• **PROBLEM REQUIREMENTS**
Work through the entries below and show every line in which "computer" is found.

• **Stored data entries**
§ §

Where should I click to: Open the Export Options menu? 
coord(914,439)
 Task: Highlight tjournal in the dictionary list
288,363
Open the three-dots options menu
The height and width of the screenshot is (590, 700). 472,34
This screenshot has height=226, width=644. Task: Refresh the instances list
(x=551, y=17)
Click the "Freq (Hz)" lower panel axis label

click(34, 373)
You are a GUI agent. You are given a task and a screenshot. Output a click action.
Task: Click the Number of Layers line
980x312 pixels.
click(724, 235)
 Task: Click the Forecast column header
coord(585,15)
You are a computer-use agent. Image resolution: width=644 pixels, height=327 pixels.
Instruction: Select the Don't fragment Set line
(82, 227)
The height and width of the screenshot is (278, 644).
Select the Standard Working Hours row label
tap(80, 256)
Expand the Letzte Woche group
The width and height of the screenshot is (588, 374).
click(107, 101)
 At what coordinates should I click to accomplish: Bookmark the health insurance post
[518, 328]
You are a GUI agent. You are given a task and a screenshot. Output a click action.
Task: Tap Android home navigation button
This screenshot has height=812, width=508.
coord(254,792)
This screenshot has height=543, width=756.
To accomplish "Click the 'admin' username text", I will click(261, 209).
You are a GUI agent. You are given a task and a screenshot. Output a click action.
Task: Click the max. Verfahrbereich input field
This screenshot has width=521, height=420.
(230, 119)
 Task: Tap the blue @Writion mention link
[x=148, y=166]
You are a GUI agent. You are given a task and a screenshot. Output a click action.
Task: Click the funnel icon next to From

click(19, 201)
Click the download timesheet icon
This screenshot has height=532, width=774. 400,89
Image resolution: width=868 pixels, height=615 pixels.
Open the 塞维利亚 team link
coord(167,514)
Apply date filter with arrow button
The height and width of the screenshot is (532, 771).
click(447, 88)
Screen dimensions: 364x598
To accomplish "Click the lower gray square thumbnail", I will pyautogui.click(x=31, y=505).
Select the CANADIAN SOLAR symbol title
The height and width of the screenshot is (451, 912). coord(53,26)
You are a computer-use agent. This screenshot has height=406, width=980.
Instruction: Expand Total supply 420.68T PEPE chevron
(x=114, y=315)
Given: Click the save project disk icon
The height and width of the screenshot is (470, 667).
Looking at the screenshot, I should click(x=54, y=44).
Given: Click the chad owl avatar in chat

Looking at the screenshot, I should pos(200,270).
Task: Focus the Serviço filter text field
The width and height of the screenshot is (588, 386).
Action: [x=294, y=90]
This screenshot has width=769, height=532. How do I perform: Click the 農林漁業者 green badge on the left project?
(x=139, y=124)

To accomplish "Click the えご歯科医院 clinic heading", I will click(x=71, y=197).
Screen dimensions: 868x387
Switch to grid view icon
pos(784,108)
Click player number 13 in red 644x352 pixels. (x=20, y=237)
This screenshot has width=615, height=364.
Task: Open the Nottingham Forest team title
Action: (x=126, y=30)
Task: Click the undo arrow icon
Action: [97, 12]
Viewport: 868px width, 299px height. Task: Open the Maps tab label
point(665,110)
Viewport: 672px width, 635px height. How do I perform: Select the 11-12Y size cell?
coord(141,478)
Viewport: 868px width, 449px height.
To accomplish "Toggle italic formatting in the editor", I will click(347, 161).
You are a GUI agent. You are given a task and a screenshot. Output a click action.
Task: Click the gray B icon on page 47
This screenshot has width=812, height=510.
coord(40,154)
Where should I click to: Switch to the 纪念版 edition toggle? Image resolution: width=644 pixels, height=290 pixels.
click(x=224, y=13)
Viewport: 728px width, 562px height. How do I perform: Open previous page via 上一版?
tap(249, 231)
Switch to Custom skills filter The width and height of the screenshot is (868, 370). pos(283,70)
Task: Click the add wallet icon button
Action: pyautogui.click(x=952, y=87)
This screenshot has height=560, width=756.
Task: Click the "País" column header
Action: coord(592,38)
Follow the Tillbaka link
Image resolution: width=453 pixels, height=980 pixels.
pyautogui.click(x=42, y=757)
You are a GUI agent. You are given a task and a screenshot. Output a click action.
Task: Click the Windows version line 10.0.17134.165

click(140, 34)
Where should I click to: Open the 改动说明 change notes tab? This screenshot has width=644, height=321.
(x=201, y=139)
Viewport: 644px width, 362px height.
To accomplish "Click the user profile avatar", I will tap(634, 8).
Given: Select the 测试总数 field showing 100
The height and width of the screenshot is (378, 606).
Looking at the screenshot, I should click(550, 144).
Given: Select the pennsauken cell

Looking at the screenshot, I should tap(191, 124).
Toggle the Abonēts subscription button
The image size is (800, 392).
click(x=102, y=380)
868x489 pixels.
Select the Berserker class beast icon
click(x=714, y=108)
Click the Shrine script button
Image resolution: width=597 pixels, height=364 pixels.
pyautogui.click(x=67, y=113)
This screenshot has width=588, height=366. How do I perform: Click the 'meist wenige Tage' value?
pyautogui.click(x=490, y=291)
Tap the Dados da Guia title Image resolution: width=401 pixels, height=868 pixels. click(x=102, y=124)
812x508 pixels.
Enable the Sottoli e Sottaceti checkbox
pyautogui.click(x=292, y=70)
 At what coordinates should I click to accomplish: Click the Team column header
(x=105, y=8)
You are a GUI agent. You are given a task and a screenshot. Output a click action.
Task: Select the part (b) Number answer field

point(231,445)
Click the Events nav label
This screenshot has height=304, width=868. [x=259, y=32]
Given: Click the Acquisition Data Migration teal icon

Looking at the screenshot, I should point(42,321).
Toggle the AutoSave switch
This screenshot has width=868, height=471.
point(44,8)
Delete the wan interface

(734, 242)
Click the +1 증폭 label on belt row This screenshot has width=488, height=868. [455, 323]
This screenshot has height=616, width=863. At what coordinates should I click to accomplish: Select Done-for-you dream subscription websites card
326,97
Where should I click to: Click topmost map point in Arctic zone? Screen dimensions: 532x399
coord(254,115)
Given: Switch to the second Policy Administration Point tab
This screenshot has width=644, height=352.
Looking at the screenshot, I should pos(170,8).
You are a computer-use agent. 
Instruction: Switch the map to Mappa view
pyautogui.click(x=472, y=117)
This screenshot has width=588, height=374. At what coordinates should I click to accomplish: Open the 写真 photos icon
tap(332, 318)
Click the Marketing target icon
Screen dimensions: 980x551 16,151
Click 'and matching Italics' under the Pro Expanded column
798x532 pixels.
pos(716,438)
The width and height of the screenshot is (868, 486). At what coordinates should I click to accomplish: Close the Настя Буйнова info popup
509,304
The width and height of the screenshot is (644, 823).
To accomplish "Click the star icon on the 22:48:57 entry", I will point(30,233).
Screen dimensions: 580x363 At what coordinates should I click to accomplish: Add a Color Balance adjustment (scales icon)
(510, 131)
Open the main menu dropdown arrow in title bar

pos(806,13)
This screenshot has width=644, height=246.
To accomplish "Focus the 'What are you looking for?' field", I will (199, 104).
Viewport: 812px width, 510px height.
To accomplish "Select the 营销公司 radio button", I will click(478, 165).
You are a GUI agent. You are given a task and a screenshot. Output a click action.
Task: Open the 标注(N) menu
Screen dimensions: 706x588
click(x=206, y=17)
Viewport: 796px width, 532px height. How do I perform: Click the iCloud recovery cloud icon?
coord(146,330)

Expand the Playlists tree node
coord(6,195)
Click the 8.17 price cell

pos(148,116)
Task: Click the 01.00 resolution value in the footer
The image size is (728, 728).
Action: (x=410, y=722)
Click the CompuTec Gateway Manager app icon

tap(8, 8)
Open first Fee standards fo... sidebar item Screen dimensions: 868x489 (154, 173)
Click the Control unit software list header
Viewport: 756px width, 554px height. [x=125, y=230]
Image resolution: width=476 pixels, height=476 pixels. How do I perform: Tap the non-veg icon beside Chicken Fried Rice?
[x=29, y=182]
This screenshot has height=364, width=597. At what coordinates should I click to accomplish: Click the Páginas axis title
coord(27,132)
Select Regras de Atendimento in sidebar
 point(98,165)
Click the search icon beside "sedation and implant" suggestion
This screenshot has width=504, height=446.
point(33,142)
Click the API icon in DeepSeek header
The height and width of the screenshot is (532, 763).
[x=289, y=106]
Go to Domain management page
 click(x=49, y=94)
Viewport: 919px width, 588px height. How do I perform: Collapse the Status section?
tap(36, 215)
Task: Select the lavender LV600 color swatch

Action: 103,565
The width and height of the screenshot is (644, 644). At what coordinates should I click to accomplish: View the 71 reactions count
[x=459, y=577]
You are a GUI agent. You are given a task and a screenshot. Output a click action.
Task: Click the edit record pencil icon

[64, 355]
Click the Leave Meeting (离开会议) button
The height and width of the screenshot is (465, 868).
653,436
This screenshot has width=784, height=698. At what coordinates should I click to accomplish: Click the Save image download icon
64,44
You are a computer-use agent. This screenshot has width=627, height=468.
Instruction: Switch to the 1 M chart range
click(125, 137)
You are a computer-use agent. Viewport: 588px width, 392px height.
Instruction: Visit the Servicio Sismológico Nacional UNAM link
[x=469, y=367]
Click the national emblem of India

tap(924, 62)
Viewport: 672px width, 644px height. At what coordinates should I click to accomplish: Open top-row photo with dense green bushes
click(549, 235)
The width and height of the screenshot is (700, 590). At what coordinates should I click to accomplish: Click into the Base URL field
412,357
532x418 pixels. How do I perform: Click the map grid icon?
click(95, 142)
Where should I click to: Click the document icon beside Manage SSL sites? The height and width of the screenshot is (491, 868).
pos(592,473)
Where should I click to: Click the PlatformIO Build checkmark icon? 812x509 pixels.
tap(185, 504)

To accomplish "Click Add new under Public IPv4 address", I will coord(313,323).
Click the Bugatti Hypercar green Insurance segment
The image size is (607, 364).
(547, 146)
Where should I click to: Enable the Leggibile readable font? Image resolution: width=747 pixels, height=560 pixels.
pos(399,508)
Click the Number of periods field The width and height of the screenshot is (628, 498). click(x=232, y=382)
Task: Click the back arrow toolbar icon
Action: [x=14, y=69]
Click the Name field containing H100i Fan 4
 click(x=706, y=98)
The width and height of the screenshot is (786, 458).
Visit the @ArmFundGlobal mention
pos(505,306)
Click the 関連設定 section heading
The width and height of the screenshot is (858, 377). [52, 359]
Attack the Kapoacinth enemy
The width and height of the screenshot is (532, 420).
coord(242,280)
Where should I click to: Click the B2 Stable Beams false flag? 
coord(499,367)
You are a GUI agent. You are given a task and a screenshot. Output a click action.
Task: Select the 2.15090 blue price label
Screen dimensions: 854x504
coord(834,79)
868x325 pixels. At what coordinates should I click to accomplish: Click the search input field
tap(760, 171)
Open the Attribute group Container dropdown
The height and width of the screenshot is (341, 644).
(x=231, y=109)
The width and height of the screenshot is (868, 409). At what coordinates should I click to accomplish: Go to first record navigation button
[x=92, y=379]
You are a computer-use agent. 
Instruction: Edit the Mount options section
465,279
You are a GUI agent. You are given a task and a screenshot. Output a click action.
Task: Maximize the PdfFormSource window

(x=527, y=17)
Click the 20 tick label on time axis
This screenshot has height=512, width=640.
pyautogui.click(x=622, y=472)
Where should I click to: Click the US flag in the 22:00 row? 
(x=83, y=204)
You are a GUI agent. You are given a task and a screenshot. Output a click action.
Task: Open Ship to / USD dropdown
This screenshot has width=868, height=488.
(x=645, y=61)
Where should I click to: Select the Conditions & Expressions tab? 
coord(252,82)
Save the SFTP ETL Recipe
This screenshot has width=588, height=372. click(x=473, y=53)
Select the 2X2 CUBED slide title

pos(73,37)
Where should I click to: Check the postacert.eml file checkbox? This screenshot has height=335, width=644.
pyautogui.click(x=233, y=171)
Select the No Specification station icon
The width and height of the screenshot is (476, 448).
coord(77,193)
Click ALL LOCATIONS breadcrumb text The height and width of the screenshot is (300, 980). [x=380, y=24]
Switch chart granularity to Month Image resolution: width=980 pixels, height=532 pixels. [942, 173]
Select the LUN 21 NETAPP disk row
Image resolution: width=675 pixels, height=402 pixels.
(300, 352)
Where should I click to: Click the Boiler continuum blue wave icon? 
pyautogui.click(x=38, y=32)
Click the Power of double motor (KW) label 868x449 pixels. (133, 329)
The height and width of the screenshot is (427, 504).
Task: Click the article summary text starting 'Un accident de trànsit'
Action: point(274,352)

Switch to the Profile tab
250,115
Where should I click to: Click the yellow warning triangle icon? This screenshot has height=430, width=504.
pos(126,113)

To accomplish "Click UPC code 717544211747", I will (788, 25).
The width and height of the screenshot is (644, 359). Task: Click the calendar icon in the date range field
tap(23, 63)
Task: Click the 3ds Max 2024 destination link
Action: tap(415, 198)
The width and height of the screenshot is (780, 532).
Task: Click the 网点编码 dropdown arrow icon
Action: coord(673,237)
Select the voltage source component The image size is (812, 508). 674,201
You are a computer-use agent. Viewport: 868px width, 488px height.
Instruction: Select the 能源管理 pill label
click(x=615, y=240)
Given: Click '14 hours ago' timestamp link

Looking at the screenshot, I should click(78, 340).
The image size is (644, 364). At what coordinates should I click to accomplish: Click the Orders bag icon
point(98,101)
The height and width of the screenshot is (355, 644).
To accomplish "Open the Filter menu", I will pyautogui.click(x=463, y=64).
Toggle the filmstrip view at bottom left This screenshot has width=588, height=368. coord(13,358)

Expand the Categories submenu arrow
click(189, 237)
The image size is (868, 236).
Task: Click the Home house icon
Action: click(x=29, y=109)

§ §

• **ANSWER SPACE**
You are a computer-use agent. Image resolution: width=644 pixels, height=327 pixels.
You are a computer-use agent. This screenshot has height=406, width=980.
You are a computer-use agent. 
You are a computer-use agent. This screenshot has width=627, height=468.
You are a computer-use agent. Viewport: 588px width, 392px height.
You are a computer-use agent. 
You are a computer-use agent. Viewport: 868px width, 488px height.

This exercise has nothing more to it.